Disclaimer: Not mine. But you already knew that, didn't you? xD
PHOTOGRAPH
"Remus."
A pause, and then his name again.
"Remus?"
He could not look up - could not tear his eyes away from the page of the album before him. Tonks appeared at his shoulder, and, hating himself even as he thought it, Remus could not help but regret that she had chosen to stop by that night.
Tonks didn't need her quick glance across the folio to know at which picture he stared: because this was a ritual for Remus, a habit he had involuntarily developed for himself, and one which Tonks had caught him at often enough. Every evening without fail, the photograph book found itself upon the kitchen table in front of him, or open in his hands, or splayed across his lap when he was sitting cross-legged on the sofa, as now. And while Tonks was admiring the soft play of the firelight through his silvered hair and along the lines of his drawn, tired face, Remus was admiring the photograph of Lily Evans.
It had taken Tonks a while to realize this, of course - because it was not so much a portrait of Lily as it was a photo of all of Remus's old school friends, himself among them. They appeared to be about nineteen or twenty at the time: all four of the old Marauders, with half a dozen or so other faces thrown in among them, one or two of which Tonks recognized and the remainder of which she did not. Remus stood towards the fore of the print, Lily on his left, and none other than James on his right. James was laughing, one arm slung companionably around Remus's shoulders, the other waving madly at the cameraman. Remus smiled only gently, casting a glance every so often to his left, where Lily, beaming spectacularly, was raising a champagne glass high in some sort of toast. There was not yet a wedding band around her finger.

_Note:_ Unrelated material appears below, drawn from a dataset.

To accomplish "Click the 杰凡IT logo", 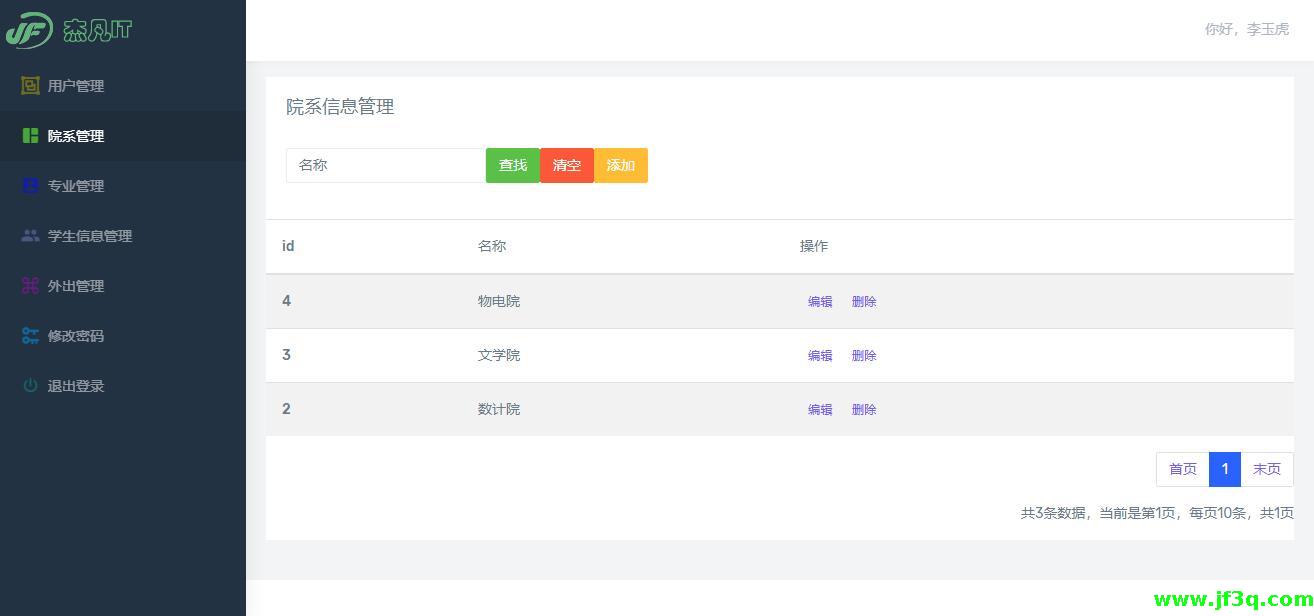I will pyautogui.click(x=70, y=30).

Tonks had believed, at first, and not quite incorrectly, that Remus was feeling very alone. She couldn't even begin to comprehend what it must be like: Lily and James murdered, Peter believed dead and later proved a traitor, Sirius lost first to Azkaban and then, far too soon again, to death. Since childhood, Remus Lupin had lived the hard life of a lost and unwelcome man - and now, everyone that had ever dared to loved him, everyone that he had ever dared to love, was gone.
But it hadn't hit Tonks what he was really missing - who he was really missing - until much later. And even then, she didn't really understand.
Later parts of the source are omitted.